Marche du 20 juillet interdite: le Hirak et les associations défient Laftit

Marche du 20 juillet interdite: le Hirak et les associations défient Laftit

MANIFESTATION - "Nous la maintenons coûte que coûte!". Ils sont unanimes pour rejeter l’interdiction officielle, lundi, de la manifestation du 20 juillet dans la ville d’Al Hoceima. Le mouvement du Rif et les associations qui les soutiennent en font un défi.

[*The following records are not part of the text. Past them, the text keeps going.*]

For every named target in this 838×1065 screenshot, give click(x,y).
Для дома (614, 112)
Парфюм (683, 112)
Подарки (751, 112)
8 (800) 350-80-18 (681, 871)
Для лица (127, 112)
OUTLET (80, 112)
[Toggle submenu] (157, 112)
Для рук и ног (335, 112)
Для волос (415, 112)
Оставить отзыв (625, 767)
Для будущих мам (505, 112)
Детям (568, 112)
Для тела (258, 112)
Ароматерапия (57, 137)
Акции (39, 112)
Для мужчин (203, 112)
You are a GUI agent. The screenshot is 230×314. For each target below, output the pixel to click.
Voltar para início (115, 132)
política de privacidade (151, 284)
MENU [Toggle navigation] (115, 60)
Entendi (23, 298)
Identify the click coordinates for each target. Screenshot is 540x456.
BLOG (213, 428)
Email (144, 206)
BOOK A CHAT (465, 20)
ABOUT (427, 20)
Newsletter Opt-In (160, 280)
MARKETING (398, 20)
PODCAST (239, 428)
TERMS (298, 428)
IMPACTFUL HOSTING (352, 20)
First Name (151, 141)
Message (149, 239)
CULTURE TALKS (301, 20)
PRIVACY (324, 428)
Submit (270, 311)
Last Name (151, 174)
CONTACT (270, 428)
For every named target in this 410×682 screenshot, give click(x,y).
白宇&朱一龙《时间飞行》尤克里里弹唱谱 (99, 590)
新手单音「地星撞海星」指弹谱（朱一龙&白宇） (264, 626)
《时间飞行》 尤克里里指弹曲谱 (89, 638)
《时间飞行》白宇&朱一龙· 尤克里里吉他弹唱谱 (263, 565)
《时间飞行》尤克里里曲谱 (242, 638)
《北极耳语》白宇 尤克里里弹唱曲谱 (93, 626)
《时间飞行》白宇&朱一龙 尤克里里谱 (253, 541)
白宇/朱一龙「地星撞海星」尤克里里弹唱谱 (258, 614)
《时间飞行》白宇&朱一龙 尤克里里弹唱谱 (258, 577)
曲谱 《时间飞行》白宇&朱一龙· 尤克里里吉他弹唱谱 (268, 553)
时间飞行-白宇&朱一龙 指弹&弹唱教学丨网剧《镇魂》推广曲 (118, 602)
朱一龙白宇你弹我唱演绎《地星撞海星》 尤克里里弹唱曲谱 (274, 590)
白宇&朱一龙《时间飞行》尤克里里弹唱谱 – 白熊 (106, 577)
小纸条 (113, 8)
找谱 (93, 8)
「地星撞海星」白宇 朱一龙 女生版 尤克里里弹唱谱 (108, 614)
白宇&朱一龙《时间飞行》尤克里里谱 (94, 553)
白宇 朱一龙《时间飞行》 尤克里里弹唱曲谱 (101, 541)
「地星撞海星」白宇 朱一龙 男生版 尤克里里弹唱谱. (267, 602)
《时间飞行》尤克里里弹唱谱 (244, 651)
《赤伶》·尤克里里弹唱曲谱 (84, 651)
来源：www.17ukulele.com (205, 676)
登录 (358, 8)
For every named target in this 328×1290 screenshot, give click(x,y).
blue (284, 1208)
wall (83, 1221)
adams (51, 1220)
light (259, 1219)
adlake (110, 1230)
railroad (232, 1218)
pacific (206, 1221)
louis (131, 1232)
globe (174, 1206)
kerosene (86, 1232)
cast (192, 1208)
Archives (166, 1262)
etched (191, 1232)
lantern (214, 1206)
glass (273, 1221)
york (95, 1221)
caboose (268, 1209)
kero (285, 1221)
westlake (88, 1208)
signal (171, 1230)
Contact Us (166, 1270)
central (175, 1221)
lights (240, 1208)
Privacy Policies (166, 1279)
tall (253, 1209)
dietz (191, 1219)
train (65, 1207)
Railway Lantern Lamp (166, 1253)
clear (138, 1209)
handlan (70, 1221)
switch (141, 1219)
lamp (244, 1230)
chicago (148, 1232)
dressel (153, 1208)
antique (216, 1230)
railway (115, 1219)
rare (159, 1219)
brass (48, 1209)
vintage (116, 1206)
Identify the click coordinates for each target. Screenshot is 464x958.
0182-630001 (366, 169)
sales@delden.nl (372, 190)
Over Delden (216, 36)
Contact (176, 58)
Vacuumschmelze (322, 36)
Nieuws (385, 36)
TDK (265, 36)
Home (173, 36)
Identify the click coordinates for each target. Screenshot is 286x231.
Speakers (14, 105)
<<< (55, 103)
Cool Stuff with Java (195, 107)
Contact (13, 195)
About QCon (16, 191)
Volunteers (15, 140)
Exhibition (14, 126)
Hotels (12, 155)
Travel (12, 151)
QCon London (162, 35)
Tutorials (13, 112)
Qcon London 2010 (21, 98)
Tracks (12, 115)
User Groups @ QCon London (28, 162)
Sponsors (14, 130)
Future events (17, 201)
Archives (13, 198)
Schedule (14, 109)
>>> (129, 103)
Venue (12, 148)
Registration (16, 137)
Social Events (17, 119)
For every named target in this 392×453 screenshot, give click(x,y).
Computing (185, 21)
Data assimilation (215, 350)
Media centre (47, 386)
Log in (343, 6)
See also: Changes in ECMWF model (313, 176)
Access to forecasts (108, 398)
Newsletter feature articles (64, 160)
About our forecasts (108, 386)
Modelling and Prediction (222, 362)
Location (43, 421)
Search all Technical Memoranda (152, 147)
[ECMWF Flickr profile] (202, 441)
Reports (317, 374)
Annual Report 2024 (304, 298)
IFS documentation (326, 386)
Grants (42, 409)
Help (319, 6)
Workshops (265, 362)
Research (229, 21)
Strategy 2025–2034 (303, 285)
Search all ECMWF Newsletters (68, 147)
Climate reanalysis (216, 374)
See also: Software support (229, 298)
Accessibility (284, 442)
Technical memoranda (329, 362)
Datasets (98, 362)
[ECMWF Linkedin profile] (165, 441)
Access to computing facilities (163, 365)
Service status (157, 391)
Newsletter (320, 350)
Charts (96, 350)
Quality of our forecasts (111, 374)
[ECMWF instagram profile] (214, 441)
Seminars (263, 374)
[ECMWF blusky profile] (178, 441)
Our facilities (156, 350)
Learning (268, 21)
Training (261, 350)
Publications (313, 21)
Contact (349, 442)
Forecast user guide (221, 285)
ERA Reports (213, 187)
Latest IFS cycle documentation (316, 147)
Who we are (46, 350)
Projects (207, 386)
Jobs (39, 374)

"Nous allons participer à cette marche parce que nous la considérons comme légitime, d’autant qu’elle commémore la bataille d’Anoual (juillet 1921). Pour nous, cette marche du 20 juillet sera historique pour tout le Maroc", déclare au HuffPost Maroc, le président de l'Instance nationale de protection des biens publics, l’avocat Mohamed Tarek Sbai. Plaidant la cause du Hirak, ce dernier estime que l’interdiction émise par le département de Abdelouafi Laftit, ministre de l’Intérieur, est une "aberration". "Je défie le ministre de l’Intérieur. Il n’a qu’à nous emprisonner tous!", s’exclame l’avocat qui fait partie du comité de défense des détenus d’Al Hoceima.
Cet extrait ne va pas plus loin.